Overlord
Saldırıya Hazırlık - 4
Saldırıya Hazırlık - 4
“Bu
tür bir güç gönderdiği için… Ainz-sama'ya düzgün bir şekilde teşekkür
etmeliyim.”
Malikanede
toplananlara baktıktan sonra Sebas'ın ilk sözleri bu oldu. Demiurge’nin
liderliğinde, kat muhafızlarından Shalltear ve Mare, Pleiades'lerden Solution
ve Entom oradaydı. Ayrıca, Demiurge'nin üst düzey astları olan Şeytan Lordları
da vardı. Gerçekten güçlü bir takımdı. Hatta aşırı olduğu bile
söylenebilirdi.
“Özellikle
birinci ve ikinci en güçlü muhafızların gelmesi…”
“Ainz-sama'nın
emirlerine göre, ben, Demiurge komutayı alacak… itirazın var mı, Sebas?”
“Elbette
yok.”
“O
zaman bunu geçeceğim, böylece aramızda yanlış anlama olmaz. Ainz-sama Tsuare'yi
kurtarmamızı emretti, ancak böyle güçlü bir takım toplamamızın nedeni Yüce
Varlığa karşı ciddi bir günah işleyen şu cahil Sekiz Parmak’ları
cezalandırmak.”
“Bunu
çok iyi biliyorum. Tsuare'yi kurtarmak yalnızca ikincil bir hedef.”
“Bu
doğru. Tsuare'nin diriliş büyüsüne karşı dirençli olduğundan şüpheliyim, bu
yüzden onu canlı olarak kurtaracak olmamızın tek nedeni senin önerin, Sebas.”
Hoş
bir ses tonu değildi.
“Yine
de, çoktan ölmüşse, onu bulma konusunda biraz sorun yaşayacağız.
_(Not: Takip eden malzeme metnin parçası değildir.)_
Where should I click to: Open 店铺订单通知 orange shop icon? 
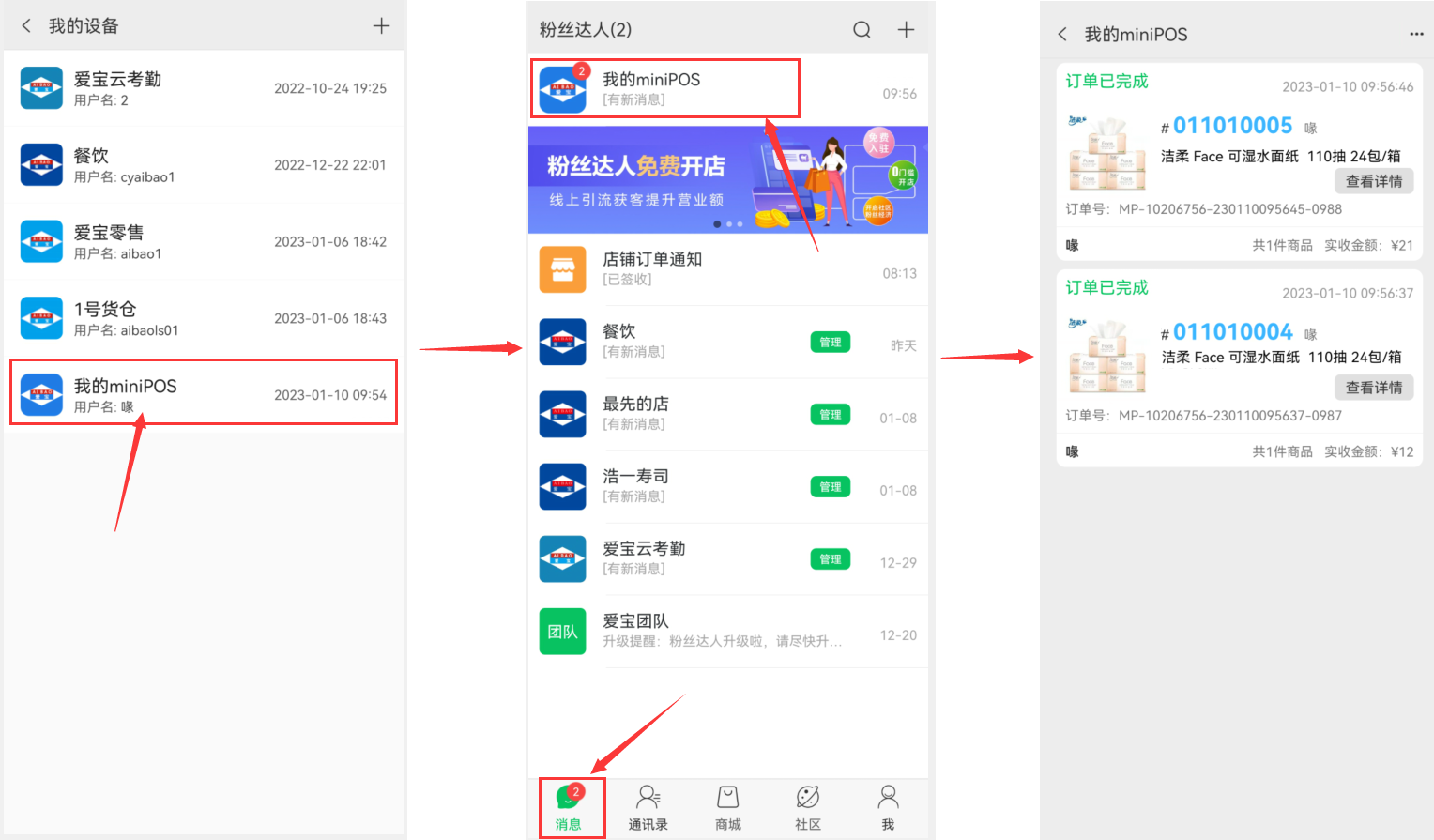(x=562, y=269)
Eğer düşman
olsaydım, onun kesilmiş kafasını etrafta dolanan salaklara atardım.”
“Diğerlerine
örnek olsun diye rehineye işkence ettiğin bir sahne düşünmüştüm,
Demiurge.”
“Çok
mantıklı bir sonuç. Kurtarıcıları bağlamak ve rehineye gözlerinin önünde
işkence etmek… Sadece hayal etmek kalbimin hızlanmasına neden oluyor.”
“Ve
tam olarak kalp atışını hızlandıran şey ne?”
Sebas
öfkesini gülümsemesinin altına sakladı. Gerçi, muhtemelen Demiurge o
gülümsemenin altında yatanı görecekti. Ona göre çok ince bir hareketti.
“Hepsi,
Sebas. Hepsi.”
Demiurge'nin
kısık gözbebekleri soğuk bir bakış attı.
“Tabii
ki, eğer ben olsaydım, rehinenin kurtarıcılarla birlikte kaçmasını bile
planlardım, ve kaçtıklarına inandıkları an, durumu lehime çevirirdim. Umutları
ne kadar artarsa, umutsuzlukları da o kadar artar.”
“Kulağa
eğlenceli geliyor. Eğer fırsat bulursak, bunu denemek istiyorum.”
“A-Ama
eğer gerçekten kaçarlarsa, t-tehlikeli olmaz mı?”
Demiurge
ve Shalltear güldüler.
“Mare,
bu komik bir şakaydı. Elbette ki gerçekten kaçamayacaklarını garantileyeceğiz.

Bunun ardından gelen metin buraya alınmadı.